CiteThis! Revisited

20 May 2018

A Refresher

It’s been over a year since I last posted. By this past December, I hadn’t planned on working on anything to close out the year, but then Firefox released Quantum.

With Quantum, Mozilla’s old, deprecated extension API has been removed in favor of the standardized WebExtensions API. Along with this removal, the first and only Firefox extension I wrote, called CiteThis! stopped working and I got several emails and even a GitHub issue opened up in about it. “People actually still used my extension?” I thought with wonder.

Honestly I didn’t even remember how it worked. I downloaded an old version of Firefox to refresh my memory. CiteThis! will open a panel at the bottom of the screen. A citation for the current page will be shown. The extension code attempts to determine citation fields from looking at elements on the page. This citation may be added to a list of citations for ease of copying.

CiteThis! Old Version

Here are some user stories for the citation as it currently functions:

  • Users should see a generated citation for the current page.
  • Users should be able to save the citation for later use.
  • Users should be able to customize parts of the citation such as: author, year, title, url, accessed date, and updated date.
  • Users should be able to select the style of citation, one of APA, AMA, MLA.
  • Users should be able to customize the date format.

Beyond these stories, there is customized functionality for certain popular websites, attempting to match the layout style they use to grab results.

To Arms

So let’s get to work updating the plugin for Firefox Quantum. Looking through the extension developer guide, there’s more extensive documentation and much better tooling than when I originally started on the extension ten years ago!

Hopefully this will be easy, but I’m reluctant to look at cold so old. There’s an old programmer joke about going into some code and cursing the developer who left such a mess, and, ha-ha, it’s you!

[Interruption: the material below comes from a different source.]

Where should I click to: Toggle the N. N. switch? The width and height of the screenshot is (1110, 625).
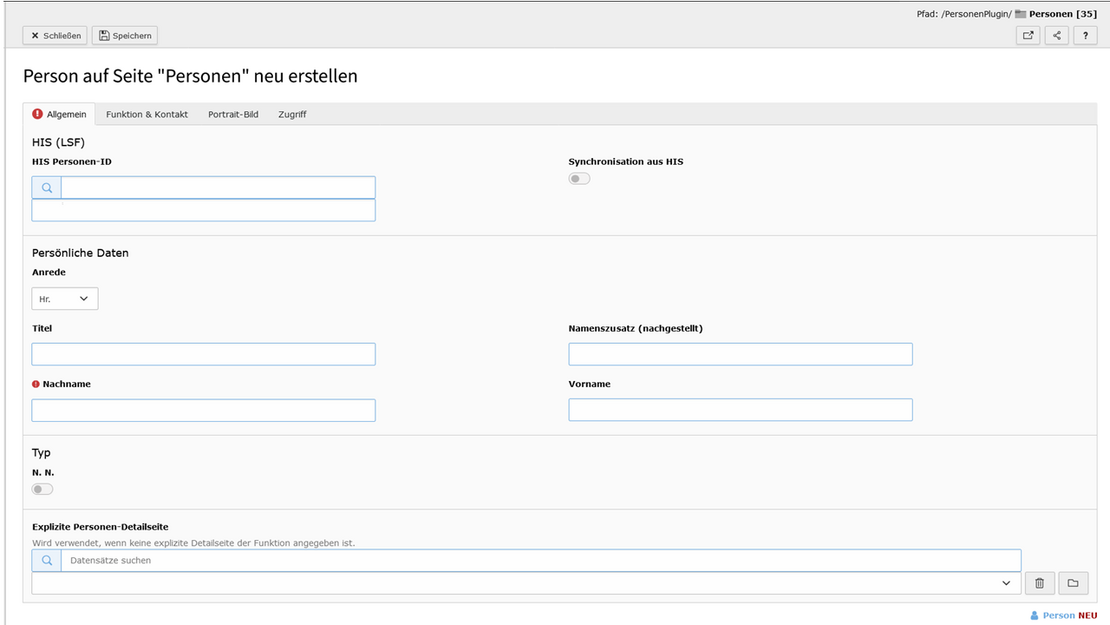[x=42, y=489]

The documentation includes a bunch of examples to get started. Let’s take a look at “annotate page”. I copied parts of this extension to get a sense of what has changed, and I was very happy to see that the UI is just HTML and CSS. The old version of my extension used Mozilla XUL and was annoying to program.

Workflow

By far the most difficult part of writing the extension the first time, other than that I wrote it with 10 years less experience than I have now, is the workflow. Although I could’ve been making a mistake due to my inexperience, I remember at the time having the repeatedly reload the browser to test changes in my extension.

The web-ext tool will watch the files you’re editing and automatically reload the extension code when the files change. Awesome! I recommend creating a separate Firefox profile for development and running web-ext like:

web-ext run --firefox-profile=your-custom-profile

Another pain point I had was that I debugged by outputting log statements into a textbox that I’d make visible on my extension during development. Instead, now we can debug an extension by entering about:debugging in the address bar, and selecting the Debug option under your extension. 1 This opens web developer tools for your extension.

Finishing Up

I spent a little while just making things work again, including adding a sidebar instead of the bottom window. There didn’t seem to be a way to make a window at the bottom like I had had before. I wound up with this:

CiteThis! Sidebar

There were also some changes I had to make with respect to:

  • Script loading
  • the new Security Model, and
  • communication between the Add-on and content window

Then I spent even more time trying to clean up the code a bit by restructuring it, adding tests using Mocha, and improving the build process using Webpack and Gulp.